Data breach adds insult to injury for wounded workers.
The Workforce Safety & Insurance (WSI) agency of the US state of North Dakota has disclosed it experienced a cyberattack in June and that the data of nearly two hundred injured workers were exposed. The Bismarck Tribune reports that the intruder gained access to the data by infiltrating a WSI employee's email account, and the compromised machine has been secured and disconnected from the network. Analysis of the impacted machine revealed evidence of a “sophisticated phishing attack” carried out through a malicious email attachment, but fortunately the incident appears isolated to the one account. WSI has notified the affected individuals.
US medical data breaches continue to rise.
Becker’s Hospital Review notes that over eighty US medical providers were impacted by cyberattacks in August (so far) and lists eleven of the incidents reported by the Review this month. Among the reported attacks are a data breach at OneTouchPoint, a printing and mailing vendor, that impacted nearly forty healthcare organizations across the country (including household names Kaiser Permanente and Blue Cross Blue Shield), and an attack allegedly carried out by the Russian threat group the Karakurt gang affecting several health facilities in the state of Texas.

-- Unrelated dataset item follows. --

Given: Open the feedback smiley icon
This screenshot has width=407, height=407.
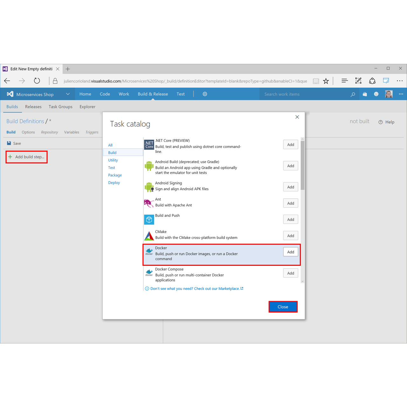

Health IT Security reports that Lamoille Health Partners, a medical facility located in the US state of Vermont, suffered a ransomware attack that compromised the data of 59,381 individuals. After detecting a network disruption, Lamoille discovered that an unauthorized third party potentially accessed and acquired patient data including names, addresses, Social Security numbers, and health insurance information. Lamoille was able to restore its systems from backups and stated that they “have no reason to believe that any personal information has been misused for the purpose of committing fraud or identity theft.”

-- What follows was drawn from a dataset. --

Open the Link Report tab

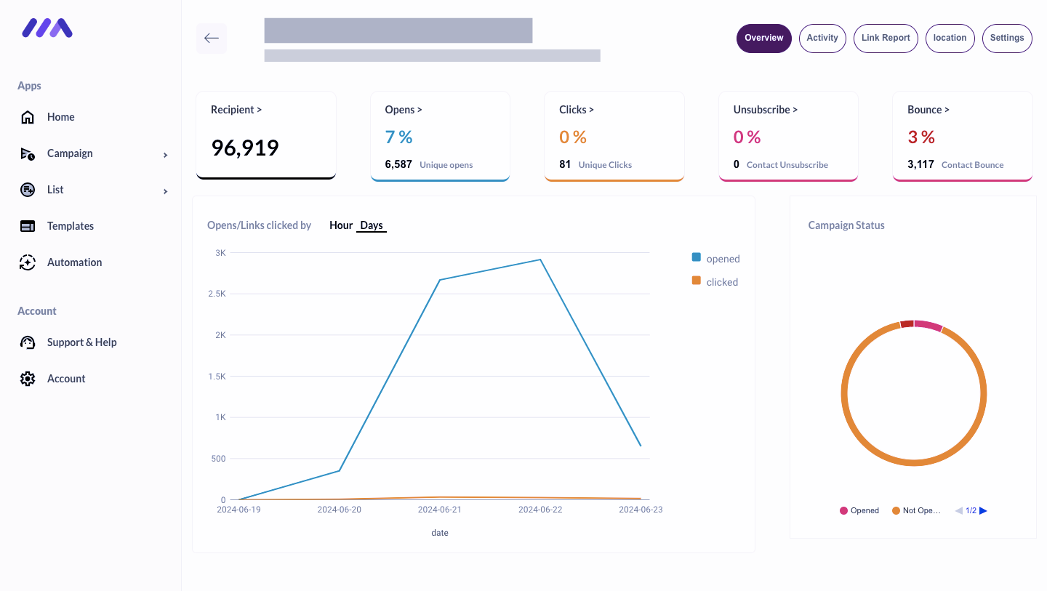coord(886,38)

Meanwhile in the state of Florida, Lee County Emergency Medical Services (EMS) has begun notifying an undisclosed number of individuals of a third-party data breach connected to
Intermedix Corporation, Lee County’s ambulance billing services vendor. Although Lee County EMS cut ties with Intermedix in 2014, the Lehigh Acres Citizen explains that Intermedix’s law firm Smith, Gambrell & Russell (SGR) was still in possession of Lee County data when the breach occurred. Lee County is working with Intermedix and SGR to notify individuals who may have been impacted.